*Problem to solve*. Nothing outside the range below should be printed. Output exactly the lines from the line with "2. Berapa minimal" to the line with "Hakkımızda (225, 593)", both included.

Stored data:
* * * * * * *

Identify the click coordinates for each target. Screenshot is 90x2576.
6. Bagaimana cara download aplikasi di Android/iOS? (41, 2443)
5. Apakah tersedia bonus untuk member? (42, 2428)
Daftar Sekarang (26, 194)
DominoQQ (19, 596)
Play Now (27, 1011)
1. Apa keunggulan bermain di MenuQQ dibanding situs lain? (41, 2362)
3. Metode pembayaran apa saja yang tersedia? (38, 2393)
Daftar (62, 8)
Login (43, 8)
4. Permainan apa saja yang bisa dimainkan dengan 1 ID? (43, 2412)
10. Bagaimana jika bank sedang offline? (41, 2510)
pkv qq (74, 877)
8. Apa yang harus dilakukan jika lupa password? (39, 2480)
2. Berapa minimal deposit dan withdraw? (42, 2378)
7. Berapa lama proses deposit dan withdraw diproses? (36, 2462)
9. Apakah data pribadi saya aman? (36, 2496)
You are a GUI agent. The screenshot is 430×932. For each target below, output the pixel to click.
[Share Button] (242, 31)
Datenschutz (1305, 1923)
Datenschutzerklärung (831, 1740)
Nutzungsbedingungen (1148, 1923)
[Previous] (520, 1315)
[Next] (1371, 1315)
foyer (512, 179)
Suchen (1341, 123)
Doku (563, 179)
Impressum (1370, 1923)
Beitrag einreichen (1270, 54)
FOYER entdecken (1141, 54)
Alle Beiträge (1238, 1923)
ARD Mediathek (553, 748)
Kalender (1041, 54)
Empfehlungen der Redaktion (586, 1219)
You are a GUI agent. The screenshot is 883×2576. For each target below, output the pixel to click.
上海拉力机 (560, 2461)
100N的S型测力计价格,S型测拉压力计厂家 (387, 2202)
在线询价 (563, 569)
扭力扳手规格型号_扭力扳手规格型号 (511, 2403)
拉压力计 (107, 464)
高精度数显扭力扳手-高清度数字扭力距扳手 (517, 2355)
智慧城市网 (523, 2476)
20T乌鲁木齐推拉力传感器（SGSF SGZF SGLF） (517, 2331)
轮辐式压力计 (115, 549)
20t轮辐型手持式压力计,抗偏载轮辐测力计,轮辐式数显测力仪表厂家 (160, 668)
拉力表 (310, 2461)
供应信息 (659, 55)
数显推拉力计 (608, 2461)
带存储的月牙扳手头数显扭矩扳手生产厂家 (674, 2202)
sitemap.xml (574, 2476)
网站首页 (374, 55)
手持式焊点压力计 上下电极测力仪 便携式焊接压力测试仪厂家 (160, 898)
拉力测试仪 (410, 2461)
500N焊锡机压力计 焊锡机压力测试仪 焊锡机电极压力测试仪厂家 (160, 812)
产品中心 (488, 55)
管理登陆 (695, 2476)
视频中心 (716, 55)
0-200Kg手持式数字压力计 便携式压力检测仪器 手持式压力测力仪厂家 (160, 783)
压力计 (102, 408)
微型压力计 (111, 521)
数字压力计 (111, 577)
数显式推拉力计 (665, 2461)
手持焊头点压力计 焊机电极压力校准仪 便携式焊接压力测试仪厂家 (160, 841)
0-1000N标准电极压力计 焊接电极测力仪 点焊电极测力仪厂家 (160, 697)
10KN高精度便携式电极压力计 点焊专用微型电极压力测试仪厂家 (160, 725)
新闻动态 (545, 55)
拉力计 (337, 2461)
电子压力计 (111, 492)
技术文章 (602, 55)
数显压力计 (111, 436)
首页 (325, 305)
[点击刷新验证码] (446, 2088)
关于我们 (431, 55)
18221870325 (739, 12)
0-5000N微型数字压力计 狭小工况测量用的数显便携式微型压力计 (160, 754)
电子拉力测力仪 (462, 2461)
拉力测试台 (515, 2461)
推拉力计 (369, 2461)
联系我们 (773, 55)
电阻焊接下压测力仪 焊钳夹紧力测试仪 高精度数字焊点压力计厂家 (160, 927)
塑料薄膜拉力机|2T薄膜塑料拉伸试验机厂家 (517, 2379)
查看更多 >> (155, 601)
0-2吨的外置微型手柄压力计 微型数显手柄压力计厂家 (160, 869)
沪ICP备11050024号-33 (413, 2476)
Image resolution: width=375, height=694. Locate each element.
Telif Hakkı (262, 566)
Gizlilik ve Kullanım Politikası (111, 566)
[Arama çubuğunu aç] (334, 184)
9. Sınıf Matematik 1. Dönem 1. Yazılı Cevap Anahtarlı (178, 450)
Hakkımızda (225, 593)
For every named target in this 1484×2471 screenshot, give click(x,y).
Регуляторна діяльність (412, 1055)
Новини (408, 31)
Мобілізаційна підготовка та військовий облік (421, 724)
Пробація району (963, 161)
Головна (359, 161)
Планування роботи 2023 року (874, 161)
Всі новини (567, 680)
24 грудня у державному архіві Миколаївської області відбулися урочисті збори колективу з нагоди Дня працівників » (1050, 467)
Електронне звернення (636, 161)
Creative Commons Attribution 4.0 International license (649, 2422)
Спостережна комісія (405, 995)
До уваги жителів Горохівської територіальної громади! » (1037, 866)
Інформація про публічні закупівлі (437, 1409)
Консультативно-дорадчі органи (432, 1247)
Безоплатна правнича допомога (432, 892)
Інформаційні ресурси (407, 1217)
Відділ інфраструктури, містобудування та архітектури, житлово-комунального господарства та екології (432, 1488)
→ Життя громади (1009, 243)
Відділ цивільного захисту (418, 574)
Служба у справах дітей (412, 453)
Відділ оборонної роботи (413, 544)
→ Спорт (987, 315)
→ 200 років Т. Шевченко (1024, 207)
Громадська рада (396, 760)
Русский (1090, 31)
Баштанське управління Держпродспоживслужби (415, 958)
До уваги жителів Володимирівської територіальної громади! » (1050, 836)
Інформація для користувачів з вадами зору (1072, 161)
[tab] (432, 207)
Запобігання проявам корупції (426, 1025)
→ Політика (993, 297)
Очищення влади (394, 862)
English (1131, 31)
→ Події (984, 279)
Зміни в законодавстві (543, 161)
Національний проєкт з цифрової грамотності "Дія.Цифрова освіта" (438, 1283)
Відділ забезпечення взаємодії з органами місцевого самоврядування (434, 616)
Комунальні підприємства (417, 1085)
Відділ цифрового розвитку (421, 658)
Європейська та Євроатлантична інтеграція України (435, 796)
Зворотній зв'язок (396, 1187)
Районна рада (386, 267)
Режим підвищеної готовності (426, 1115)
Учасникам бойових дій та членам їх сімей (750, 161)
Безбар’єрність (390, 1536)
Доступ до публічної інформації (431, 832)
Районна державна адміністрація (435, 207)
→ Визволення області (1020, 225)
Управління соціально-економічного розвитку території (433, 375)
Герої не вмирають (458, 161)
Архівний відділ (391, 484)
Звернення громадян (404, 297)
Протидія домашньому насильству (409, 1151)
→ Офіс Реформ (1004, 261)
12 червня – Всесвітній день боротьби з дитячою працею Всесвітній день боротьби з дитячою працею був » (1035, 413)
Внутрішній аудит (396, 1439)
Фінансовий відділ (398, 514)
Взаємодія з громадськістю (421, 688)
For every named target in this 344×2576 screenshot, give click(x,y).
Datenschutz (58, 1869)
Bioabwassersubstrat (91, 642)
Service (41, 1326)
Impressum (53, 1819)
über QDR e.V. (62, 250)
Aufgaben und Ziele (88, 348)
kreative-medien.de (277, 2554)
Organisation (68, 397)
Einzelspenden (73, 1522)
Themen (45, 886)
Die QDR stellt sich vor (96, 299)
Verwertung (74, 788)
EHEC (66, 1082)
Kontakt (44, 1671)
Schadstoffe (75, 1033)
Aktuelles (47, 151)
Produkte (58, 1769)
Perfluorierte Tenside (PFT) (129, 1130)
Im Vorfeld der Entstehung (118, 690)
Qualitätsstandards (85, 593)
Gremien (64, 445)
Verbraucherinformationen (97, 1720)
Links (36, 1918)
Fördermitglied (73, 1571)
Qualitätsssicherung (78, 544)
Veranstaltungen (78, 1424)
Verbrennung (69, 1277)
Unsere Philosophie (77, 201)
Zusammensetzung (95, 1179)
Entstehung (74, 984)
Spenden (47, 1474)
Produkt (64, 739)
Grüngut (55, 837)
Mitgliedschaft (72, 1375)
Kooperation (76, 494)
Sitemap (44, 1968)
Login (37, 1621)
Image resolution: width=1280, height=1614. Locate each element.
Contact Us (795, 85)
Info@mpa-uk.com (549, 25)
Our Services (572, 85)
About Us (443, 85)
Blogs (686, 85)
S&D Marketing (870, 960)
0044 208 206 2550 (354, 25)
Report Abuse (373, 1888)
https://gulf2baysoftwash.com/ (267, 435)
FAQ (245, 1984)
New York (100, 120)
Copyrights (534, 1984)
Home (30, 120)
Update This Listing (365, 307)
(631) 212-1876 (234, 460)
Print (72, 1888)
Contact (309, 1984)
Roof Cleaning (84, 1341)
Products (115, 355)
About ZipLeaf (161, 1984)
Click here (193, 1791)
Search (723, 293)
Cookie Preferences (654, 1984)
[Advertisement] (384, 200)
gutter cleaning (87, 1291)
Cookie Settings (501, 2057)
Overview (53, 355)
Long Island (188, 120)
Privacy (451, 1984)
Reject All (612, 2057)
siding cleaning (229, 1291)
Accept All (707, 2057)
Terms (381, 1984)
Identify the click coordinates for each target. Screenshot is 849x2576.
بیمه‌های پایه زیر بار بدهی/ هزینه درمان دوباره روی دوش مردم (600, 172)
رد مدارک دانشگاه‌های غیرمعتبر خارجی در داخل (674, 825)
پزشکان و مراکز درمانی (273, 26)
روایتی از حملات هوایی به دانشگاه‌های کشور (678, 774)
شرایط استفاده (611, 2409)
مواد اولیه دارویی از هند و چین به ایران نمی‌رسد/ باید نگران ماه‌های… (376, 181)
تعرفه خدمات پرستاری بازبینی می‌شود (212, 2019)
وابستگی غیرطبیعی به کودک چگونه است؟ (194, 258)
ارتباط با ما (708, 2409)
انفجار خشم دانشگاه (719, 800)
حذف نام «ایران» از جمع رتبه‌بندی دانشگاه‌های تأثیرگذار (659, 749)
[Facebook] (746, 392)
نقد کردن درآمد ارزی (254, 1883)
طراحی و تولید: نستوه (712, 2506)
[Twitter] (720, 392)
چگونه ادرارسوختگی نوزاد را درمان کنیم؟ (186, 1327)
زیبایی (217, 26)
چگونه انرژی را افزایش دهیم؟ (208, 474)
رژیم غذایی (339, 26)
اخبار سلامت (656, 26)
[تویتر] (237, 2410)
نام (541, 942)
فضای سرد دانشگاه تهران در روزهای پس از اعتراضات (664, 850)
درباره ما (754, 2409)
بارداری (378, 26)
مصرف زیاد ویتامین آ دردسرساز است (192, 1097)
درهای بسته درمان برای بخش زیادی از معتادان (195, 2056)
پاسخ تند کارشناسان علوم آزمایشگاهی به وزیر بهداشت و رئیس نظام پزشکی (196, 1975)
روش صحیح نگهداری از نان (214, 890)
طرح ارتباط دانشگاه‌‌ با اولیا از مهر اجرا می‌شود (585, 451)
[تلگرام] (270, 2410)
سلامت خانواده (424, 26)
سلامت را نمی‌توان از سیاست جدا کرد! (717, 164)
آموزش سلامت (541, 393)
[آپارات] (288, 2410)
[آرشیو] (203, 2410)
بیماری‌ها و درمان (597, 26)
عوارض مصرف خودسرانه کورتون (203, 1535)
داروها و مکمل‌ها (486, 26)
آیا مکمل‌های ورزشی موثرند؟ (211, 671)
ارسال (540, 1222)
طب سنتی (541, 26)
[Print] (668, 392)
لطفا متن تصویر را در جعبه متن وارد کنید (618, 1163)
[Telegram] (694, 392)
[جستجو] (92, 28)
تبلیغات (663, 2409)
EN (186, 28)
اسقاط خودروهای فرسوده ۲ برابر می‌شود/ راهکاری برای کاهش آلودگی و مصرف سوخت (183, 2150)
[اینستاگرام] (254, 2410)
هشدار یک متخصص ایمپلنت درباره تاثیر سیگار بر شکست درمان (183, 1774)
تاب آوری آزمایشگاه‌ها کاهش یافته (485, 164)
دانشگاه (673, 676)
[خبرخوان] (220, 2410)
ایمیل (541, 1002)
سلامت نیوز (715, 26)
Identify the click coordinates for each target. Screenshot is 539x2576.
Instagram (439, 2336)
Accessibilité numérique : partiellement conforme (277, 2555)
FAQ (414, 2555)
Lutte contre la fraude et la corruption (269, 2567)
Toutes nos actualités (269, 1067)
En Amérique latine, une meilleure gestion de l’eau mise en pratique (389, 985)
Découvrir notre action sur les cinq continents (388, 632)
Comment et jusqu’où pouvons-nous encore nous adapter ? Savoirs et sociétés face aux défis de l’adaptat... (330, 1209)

* * * * * * *

*Written answer*.
2. Berapa minimal deposit dan withdraw? (42, 2378)
7. Berapa lama proses deposit dan withdraw diproses? (36, 2462)
9. Apakah data pribadi saya aman? (36, 2496)
You are a GUI agent. The screenshot is 430×932. For each target below, output the pixel to click.
[Share Button] (242, 31)
Datenschutz (1305, 1923)
Datenschutzerklärung (831, 1740)
Nutzungsbedingungen (1148, 1923)
[Previous] (520, 1315)
[Next] (1371, 1315)
foyer (512, 179)
Suchen (1341, 123)
Doku (563, 179)
Impressum (1370, 1923)
Beitrag einreichen (1270, 54)
FOYER entdecken (1141, 54)
Alle Beiträge (1238, 1923)
ARD Mediathek (553, 748)
Kalender (1041, 54)
Empfehlungen der Redaktion (586, 1219)
You are a GUI agent. The screenshot is 883×2576. For each target below, output the pixel to click.
上海拉力机 (560, 2461)
100N的S型测力计价格,S型测拉压力计厂家 (387, 2202)
在线询价 (563, 569)
扭力扳手规格型号_扭力扳手规格型号 (511, 2403)
拉压力计 (107, 464)
高精度数显扭力扳手-高清度数字扭力距扳手 (517, 2355)
智慧城市网 (523, 2476)
20T乌鲁木齐推拉力传感器（SGSF SGZF SGLF） (517, 2331)
轮辐式压力计 (115, 549)
20t轮辐型手持式压力计,抗偏载轮辐测力计,轮辐式数显测力仪表厂家 (160, 668)
拉力表 (310, 2461)
供应信息 (659, 55)
数显推拉力计 (608, 2461)
带存储的月牙扳手头数显扭矩扳手生产厂家 (674, 2202)
sitemap.xml (574, 2476)
网站首页 (374, 55)
手持式焊点压力计 上下电极测力仪 便携式焊接压力测试仪厂家 (160, 898)
拉力测试仪 (410, 2461)
500N焊锡机压力计 焊锡机压力测试仪 焊锡机电极压力测试仪厂家 (160, 812)
产品中心 (488, 55)
管理登陆 (695, 2476)
视频中心 (716, 55)
0-200Kg手持式数字压力计 便携式压力检测仪器 手持式压力测力仪厂家 (160, 783)
压力计 (102, 408)
微型压力计 (111, 521)
数字压力计 (111, 577)
数显式推拉力计 (665, 2461)
手持焊头点压力计 焊机电极压力校准仪 便携式焊接压力测试仪厂家 (160, 841)
0-1000N标准电极压力计 焊接电极测力仪 点焊电极测力仪厂家 (160, 697)
10KN高精度便携式电极压力计 点焊专用微型电极压力测试仪厂家 (160, 725)
新闻动态 (545, 55)
拉力计 (337, 2461)
电子压力计 (111, 492)
技术文章 (602, 55)
数显压力计 (111, 436)
首页 (325, 305)
[点击刷新验证码] (446, 2088)
关于我们 (431, 55)
18221870325 (739, 12)
0-5000N微型数字压力计 狭小工况测量用的数显便携式微型压力计 (160, 754)
电子拉力测力仪 (462, 2461)
拉力测试台 (515, 2461)
推拉力计 (369, 2461)
联系我们 (773, 55)
电阻焊接下压测力仪 焊钳夹紧力测试仪 高精度数字焊点压力计厂家 (160, 927)
塑料薄膜拉力机|2T薄膜塑料拉伸试验机厂家 (517, 2379)
查看更多 >> (155, 601)
0-2吨的外置微型手柄压力计 微型数显手柄压力计厂家 (160, 869)
沪ICP备11050024号-33 (413, 2476)
Image resolution: width=375, height=694. Locate each element.
Telif Hakkı (262, 566)
Gizlilik ve Kullanım Politikası (111, 566)
[Arama çubuğunu aç] (334, 184)
9. Sınıf Matematik 1. Dönem 1. Yazılı Cevap Anahtarlı (178, 450)
Hakkımızda (225, 593)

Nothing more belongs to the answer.